### TEXT:
Even Sen. JD Vance’s allies realize the relative political newcomer has taken a huge leap that was bound to run into some early stumbles.

The Ohio Republican is the most politically inexperienced GOP vice-presidential nominee in almost 90 years. He’s run in just one election for any political office.

“You know, he’s gotten shot out of a cannon. It’s like going from zero to 60 in terms of intensity, publicity, scrutiny, all that stuff,” said Sen. Josh Hawley (R-Mo.), an early supporter of Vance in his 2022 Senate campaign.

“Enduring the demonization of the national media is never easy,” Sen. Ted Cruz (R-Tex.), who embraced the antiestablishment posture a decade before Vance arrived in the Senate. “I will say this, if the New York Times were praising JD Vance, I would view that as a much, much bigger problem.”

Some of his Senate Republican colleagues think that’s understating the firestorm in which Vance now finds himself.

### ROWS:

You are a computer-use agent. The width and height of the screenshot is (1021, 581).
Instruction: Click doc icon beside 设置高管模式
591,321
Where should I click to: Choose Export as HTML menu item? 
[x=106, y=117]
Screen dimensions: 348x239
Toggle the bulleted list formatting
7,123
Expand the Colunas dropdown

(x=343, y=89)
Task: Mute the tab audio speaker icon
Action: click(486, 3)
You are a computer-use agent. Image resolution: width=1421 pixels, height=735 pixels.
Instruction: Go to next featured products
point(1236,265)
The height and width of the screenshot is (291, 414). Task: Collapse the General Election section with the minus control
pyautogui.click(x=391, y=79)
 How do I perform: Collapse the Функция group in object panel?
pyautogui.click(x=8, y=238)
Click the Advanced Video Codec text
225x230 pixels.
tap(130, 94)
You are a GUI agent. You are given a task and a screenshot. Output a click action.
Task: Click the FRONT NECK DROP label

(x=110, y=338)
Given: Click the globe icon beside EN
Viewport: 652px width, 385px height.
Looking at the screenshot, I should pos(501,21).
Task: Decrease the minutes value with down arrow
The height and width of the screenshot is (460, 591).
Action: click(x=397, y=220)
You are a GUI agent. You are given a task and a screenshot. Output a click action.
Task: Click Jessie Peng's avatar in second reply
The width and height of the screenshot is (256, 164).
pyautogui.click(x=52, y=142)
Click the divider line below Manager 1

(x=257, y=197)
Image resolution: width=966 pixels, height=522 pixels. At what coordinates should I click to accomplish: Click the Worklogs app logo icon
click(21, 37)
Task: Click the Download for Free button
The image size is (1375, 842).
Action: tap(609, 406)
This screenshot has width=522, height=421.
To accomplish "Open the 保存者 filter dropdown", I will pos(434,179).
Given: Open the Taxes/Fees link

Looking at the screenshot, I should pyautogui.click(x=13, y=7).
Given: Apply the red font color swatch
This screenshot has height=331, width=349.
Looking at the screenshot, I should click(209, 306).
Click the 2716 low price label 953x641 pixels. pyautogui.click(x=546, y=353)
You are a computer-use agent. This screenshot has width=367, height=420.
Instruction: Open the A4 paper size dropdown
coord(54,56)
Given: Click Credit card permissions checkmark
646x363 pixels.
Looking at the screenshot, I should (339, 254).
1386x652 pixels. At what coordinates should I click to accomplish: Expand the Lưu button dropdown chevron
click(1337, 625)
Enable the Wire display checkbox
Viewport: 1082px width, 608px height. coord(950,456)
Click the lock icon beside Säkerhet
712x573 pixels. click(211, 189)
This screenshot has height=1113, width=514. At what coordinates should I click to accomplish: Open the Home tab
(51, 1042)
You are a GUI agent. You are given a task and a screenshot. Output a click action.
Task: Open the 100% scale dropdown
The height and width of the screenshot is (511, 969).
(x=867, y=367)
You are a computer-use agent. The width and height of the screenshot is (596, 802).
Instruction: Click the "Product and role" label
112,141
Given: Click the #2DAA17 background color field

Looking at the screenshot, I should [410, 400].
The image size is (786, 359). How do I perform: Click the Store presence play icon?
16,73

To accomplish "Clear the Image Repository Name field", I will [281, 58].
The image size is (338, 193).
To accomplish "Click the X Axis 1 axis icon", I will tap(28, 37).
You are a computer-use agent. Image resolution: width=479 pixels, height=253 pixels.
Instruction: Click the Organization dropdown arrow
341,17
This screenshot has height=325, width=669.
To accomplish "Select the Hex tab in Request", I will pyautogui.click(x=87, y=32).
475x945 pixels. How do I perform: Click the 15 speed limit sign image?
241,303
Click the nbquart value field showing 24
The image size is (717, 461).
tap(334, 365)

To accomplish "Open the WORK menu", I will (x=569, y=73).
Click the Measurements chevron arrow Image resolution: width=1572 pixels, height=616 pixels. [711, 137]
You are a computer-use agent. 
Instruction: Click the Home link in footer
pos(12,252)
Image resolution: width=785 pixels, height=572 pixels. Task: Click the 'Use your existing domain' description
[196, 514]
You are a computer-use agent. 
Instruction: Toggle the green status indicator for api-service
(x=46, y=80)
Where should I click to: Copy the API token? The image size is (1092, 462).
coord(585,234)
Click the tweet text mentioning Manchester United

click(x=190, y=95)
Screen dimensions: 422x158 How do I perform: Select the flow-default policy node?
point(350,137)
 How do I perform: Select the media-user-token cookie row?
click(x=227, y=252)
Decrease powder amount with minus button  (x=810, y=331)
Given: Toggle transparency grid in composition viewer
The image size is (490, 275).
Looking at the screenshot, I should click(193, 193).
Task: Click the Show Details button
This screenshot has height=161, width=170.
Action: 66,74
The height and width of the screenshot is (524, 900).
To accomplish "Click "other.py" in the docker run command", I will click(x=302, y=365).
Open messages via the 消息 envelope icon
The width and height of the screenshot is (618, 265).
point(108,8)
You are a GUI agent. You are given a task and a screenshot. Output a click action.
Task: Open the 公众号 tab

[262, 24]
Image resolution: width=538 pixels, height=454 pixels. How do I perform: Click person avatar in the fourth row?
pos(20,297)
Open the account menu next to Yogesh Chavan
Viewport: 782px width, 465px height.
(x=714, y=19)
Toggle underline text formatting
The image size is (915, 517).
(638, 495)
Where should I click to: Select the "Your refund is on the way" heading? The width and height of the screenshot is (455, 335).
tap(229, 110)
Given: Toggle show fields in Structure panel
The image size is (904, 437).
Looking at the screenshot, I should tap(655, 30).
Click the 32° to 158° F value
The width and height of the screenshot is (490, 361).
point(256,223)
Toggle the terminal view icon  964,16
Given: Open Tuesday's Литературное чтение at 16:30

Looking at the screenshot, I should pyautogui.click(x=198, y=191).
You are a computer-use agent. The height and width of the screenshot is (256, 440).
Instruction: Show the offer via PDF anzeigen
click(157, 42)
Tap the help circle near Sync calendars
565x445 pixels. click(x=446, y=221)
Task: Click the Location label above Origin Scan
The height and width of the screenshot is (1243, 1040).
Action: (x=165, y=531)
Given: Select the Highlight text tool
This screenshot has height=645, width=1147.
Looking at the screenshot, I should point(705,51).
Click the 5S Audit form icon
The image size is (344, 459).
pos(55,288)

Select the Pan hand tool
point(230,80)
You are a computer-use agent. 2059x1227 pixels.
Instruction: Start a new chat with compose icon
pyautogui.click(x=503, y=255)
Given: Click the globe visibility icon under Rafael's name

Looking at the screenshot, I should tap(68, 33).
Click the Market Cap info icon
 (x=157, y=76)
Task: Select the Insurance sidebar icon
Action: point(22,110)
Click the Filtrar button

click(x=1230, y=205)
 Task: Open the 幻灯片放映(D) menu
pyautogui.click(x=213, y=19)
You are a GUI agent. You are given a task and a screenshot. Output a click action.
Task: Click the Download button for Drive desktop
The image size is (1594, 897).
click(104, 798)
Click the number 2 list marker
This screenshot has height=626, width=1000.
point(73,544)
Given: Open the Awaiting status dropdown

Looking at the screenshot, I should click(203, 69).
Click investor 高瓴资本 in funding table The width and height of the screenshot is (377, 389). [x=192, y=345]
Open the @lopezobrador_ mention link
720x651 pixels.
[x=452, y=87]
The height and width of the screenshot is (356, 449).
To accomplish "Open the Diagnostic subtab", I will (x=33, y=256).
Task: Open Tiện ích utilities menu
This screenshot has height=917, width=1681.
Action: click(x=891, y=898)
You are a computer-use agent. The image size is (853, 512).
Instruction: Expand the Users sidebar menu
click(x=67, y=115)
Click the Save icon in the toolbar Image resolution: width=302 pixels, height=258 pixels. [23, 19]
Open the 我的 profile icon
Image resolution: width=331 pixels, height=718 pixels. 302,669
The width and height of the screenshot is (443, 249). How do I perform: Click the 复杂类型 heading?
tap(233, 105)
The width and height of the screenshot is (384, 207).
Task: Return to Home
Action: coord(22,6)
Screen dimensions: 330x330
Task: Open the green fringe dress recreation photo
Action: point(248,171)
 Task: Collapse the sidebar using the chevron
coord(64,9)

### GOAL:
Name every senator the text about JD Vance mentions by name.

### IN RESPONSE:
JD Vance, Josh Hawley, Ted Cruz